Morton joined CFCC in 2015. He previously worked as the finance director for the Wilmington International Airport. He does not hold a doctoral degree, which has been a minimum qualification for past presidents of Cape Fear Community College. According to CFCC's website, he holds a bachelor's degree in marketing from UNCW.
We have received several letters and emails from viewers questioning Morton's compensation level. The amount Morton is being paid to serve as interim president of the college appears to be in excess of guidelines set by the state.
According to the North Carolina Community College System personnel policy, "an interim or acting president's salary will be set at the step of the salary grade for the respective college... [A] board of trustees may grant a college employee appointed interim or acting president a 10 percent salary increase instead of placing the employee on the president's salary schedule."
The recommended salary set by the state for presidents of large community colleges like CFCC is $157,718, well below what Morton is being paid. Even if you use the 10 percent salary increase from his previous pay grade, that would only bring Morton's prescribed salary to $193,617, substantially less than the $210,000 he is currently being paid.
When asked about the salary concerns, White said he thought everything had been cleared with the North Carolina Community College System (NCCS).
"I'm not sure, but the state approved interim the [appointment] and salary. As far as I know, everything was approved," White said. "They followed the same formula that they used for Dr. Lee when she became interim president for salary."
We reached out to the state community college system. They told us their guidelines only apply to how much a president can be paid with state money.
"Under General Statute 115D-32(b), the local board of trustees may use local or private funds to supplement the state salary," NCCS Spokesman Brian Long explained in answer to our question about Morton's salary.
White said he was aware that some people were also concerned that Morton lacked a doctoral degree.
"The committee will follow whatever guidelines the state has. We are not going to create our own parameters. We are going to use state parameters," White said. White said and the state confirmed that local trustees have discretion to set the qualifications for president. Even though a doctorate has been required in the past during presidential searches, White said that is not necessarily set in stone for future presidents.

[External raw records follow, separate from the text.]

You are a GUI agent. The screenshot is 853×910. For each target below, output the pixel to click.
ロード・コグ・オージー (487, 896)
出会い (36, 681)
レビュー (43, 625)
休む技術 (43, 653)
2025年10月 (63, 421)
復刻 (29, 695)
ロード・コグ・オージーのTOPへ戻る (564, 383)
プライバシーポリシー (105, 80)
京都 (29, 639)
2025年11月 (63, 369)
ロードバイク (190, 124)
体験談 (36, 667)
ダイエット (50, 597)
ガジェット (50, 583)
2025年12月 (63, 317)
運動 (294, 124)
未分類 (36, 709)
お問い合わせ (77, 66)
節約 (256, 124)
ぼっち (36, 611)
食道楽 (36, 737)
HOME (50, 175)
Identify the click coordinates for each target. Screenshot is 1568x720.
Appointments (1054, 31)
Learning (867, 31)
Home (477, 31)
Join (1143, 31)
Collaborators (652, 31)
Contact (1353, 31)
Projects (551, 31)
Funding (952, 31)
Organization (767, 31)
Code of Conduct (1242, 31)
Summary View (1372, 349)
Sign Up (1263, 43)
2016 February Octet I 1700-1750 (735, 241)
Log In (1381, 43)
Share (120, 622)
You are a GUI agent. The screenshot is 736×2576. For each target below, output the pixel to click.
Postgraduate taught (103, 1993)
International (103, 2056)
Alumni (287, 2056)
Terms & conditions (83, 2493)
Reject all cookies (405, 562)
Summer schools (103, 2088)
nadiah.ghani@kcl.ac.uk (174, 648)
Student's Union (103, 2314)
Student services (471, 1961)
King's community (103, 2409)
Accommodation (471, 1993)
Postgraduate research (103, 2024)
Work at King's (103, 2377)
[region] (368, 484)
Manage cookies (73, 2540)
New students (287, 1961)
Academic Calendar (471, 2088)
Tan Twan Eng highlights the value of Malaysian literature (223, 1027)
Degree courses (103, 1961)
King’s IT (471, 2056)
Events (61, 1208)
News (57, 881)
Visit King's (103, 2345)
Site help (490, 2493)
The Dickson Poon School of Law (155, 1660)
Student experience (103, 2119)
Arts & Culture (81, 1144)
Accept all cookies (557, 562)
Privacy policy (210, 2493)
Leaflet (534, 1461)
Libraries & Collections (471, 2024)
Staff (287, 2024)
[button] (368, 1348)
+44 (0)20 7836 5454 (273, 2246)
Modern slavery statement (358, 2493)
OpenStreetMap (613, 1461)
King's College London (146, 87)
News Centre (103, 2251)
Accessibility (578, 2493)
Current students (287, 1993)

Out of the 58 community college presidents in North Carolina, all but three held doctorates at last check. Exceptions include Morton, former Lt. Governor Walter Dalton, who holds a law degree and now serves as president of Isothermal Community College, and David Heatherly, who was promoted to president of Coastal Carolina Community College in Jacksonville after more than 30 years of service at the school.
Whoever the board selects as president at CFCC will have to be approved by the state. Morton declined our request for an interview.